PMFG Acquisition LLC

4625 Red Bank Road, Suite 200

Cincinnati, Ohio 45227

September 3, 2015

VIA EDGAR

U.S. Securities and Exchange Commission

Division of Corporation Finance

100 F Street NE

Washington, D.C. 20549

 

Re: PMFG Acquisition LLC as successor by merger to PMFG, Inc.

Request for Withdrawal

Registration Statement on Form S-3 (333-199924)

Ladies and Gentleman:

Pursuant to Rule 477 under the Securities Act of 1933, as amended (the “Act”), PMFG Acquisition LLC, a Delaware limited liability company (“Successor Sub”), as successor to PMFG, Inc., a Delaware corporation (“PMFG”) hereby requests that the Securities and Exchange Commission (the “Commission”) consent to the withdrawal, effective as of the date hereof or the earliest practicable date thereafter, of the Registration Statement on Form S-3, including all exhibits thereto (File No. 333-199924), that was initially filed with the Commission on November 6, 2014 on Form S-3 and amended by a pre-effective amendment on December 12, 2014 by PMFG (the “Registration Statement”). The Registration Statement was declared effective on December 22, 2014.

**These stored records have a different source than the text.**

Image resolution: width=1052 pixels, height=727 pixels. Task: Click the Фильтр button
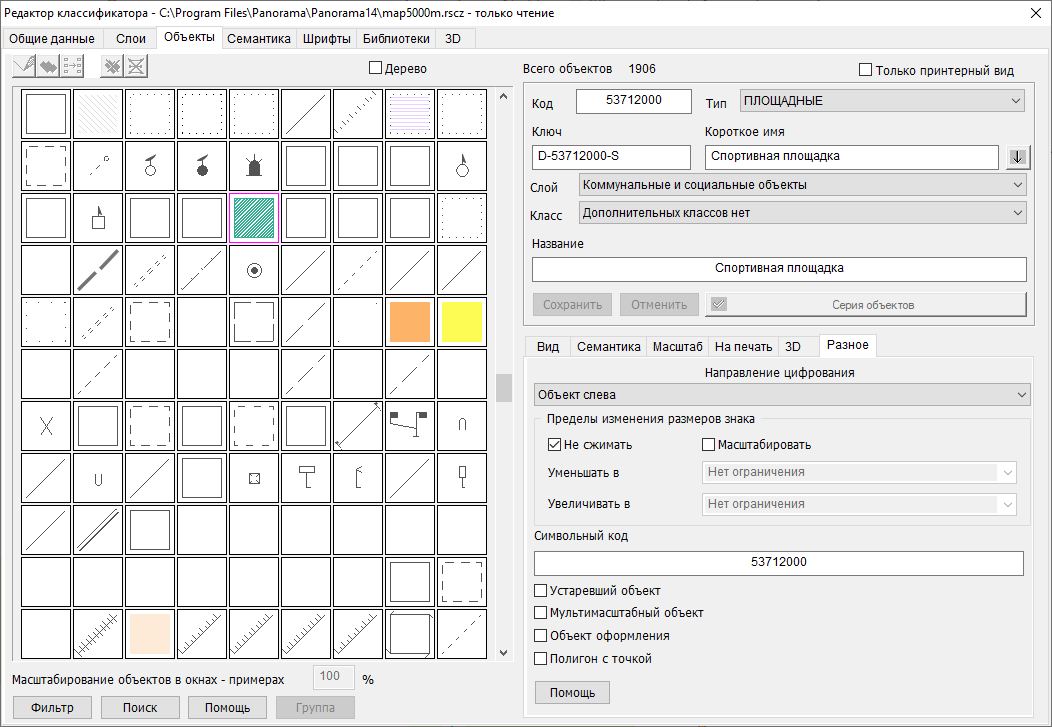[52, 708]
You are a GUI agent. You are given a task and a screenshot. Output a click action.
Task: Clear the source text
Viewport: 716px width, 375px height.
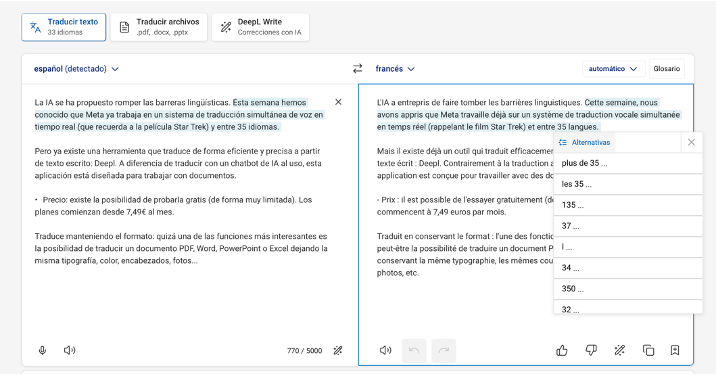pos(338,102)

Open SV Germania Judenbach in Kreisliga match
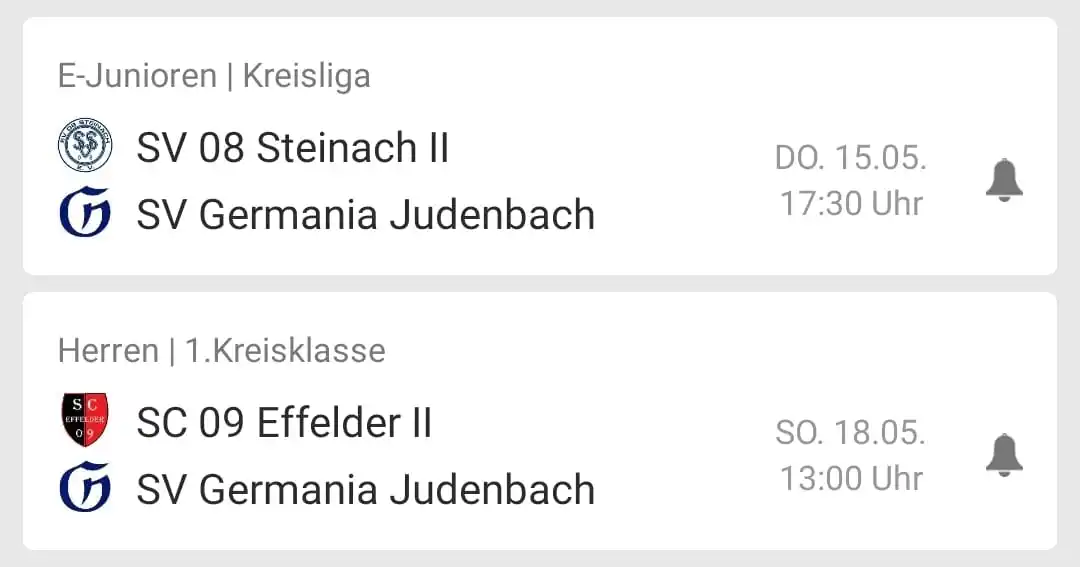(366, 214)
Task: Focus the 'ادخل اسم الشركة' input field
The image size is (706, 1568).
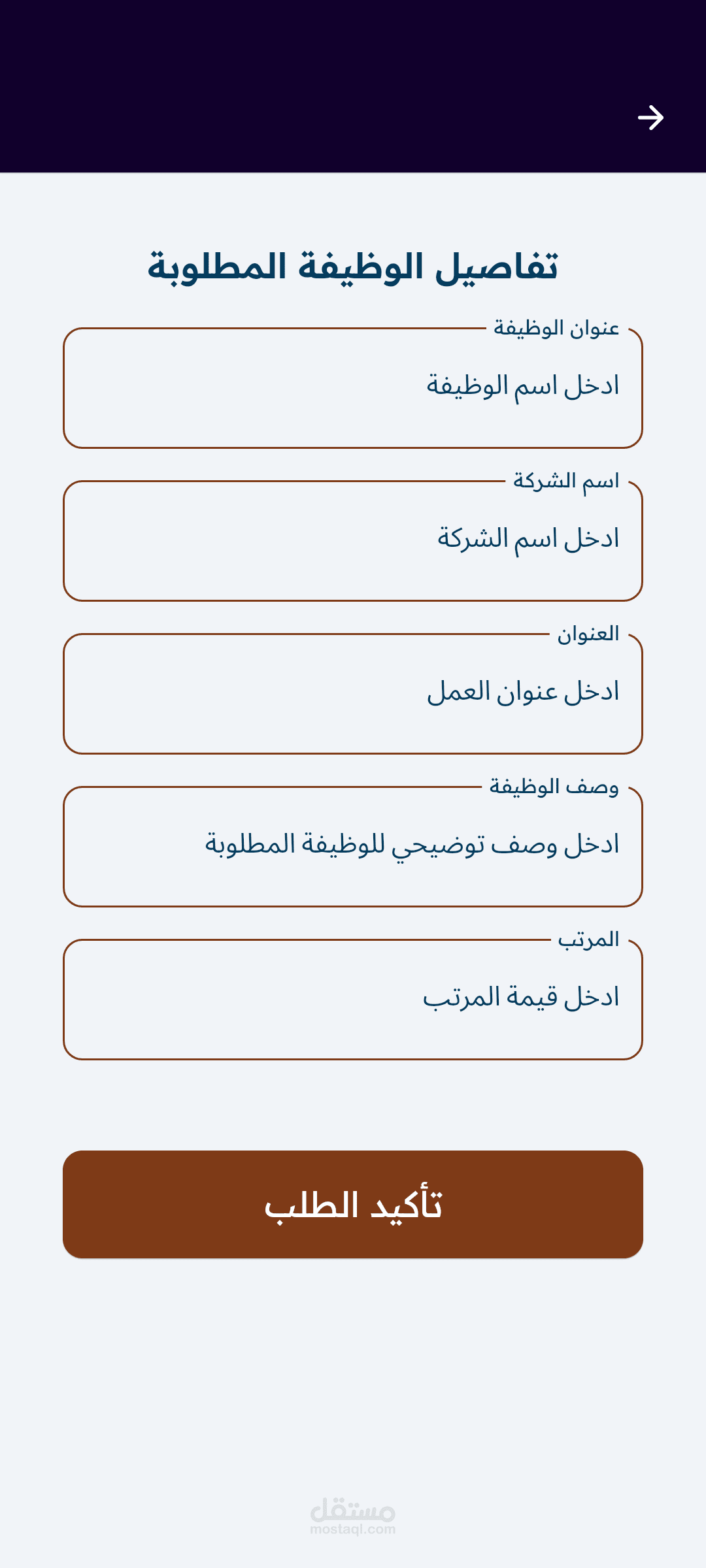Action: [353, 541]
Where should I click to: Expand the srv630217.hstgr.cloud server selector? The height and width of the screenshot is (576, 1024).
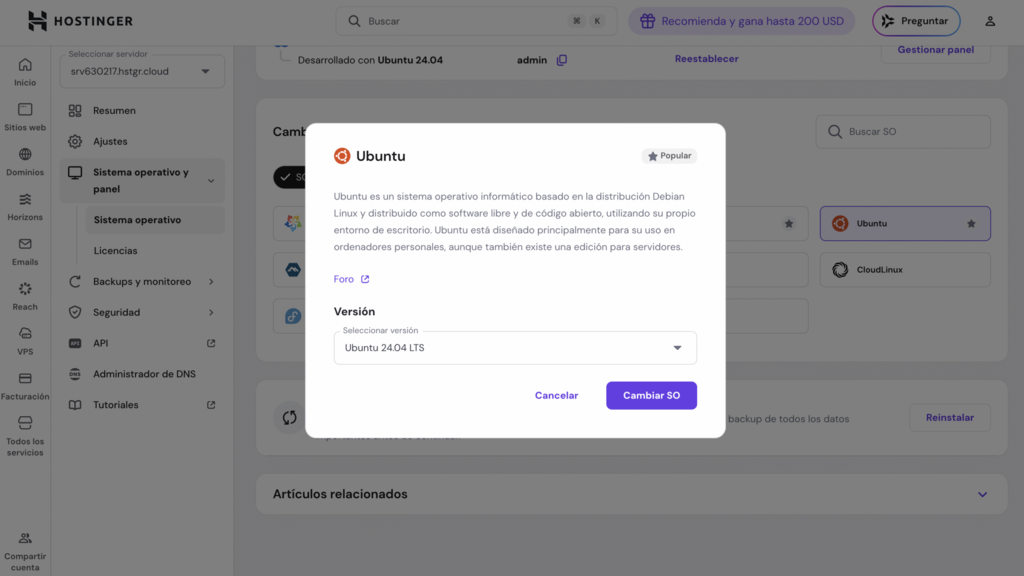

On September 3, 2015, pursuant to the Agreement and Plan of Merger, dated as of May 3, 2015, by and among CECO Environmental Corp., a Delaware corporation (“Parent”), Top Gear Acquisition Inc., a Delaware corporation and a wholly owned subsidiary of Parent (“Merger Sub I”), Top Gear Acquisition II LLC, a Delaware limited liability company and a wholly owned subsidiary of Parent (“Merger Sub II”), and PMFG, (i) Merger Sub I merged with and into PMFG (the “First Merger”), with PMFG surviving the First Merger as a wholly owned subsidiary of Parent, and (ii) promptly thereafter, PMFG merged with and into Merger Sub II (the “Second Merger”), with Merger Sub II surviving the Second Merger as a wholly owned subsidiary of Parent under the name “PMFG Acquisition LLC”. As a result, Successor Sub, as successor by merger to PMFG, has determined that it is in its best interest to withdraw the Registration Statement at this time.

No securities have been sold or will be sold in connection with or pursuant to the Registration Statement.


We understand that the fees paid in connection with the Registration Statement will not be refunded, but request that, in accordance with Rule 457(p) under the Act, such fees be credited for future use by Parent.

If you have any questions with respect to this matter, please contact Toby D. Merchant of Squire Patton Boggs (US) LLP at (513) 361-1229. Thank you for your assistance in this matter.

[Signature page follows]


Very truly yours,

 

PMFG Acquisition LLC,

as successor to PMFG, Inc.

By:   /s/ Edward J. Prajzner
Name:   Edward J. Prajzner
Title:   Chief Financial Officer, Treasurer and Secretary

[Signature Page to Form S-3 Withdrawal]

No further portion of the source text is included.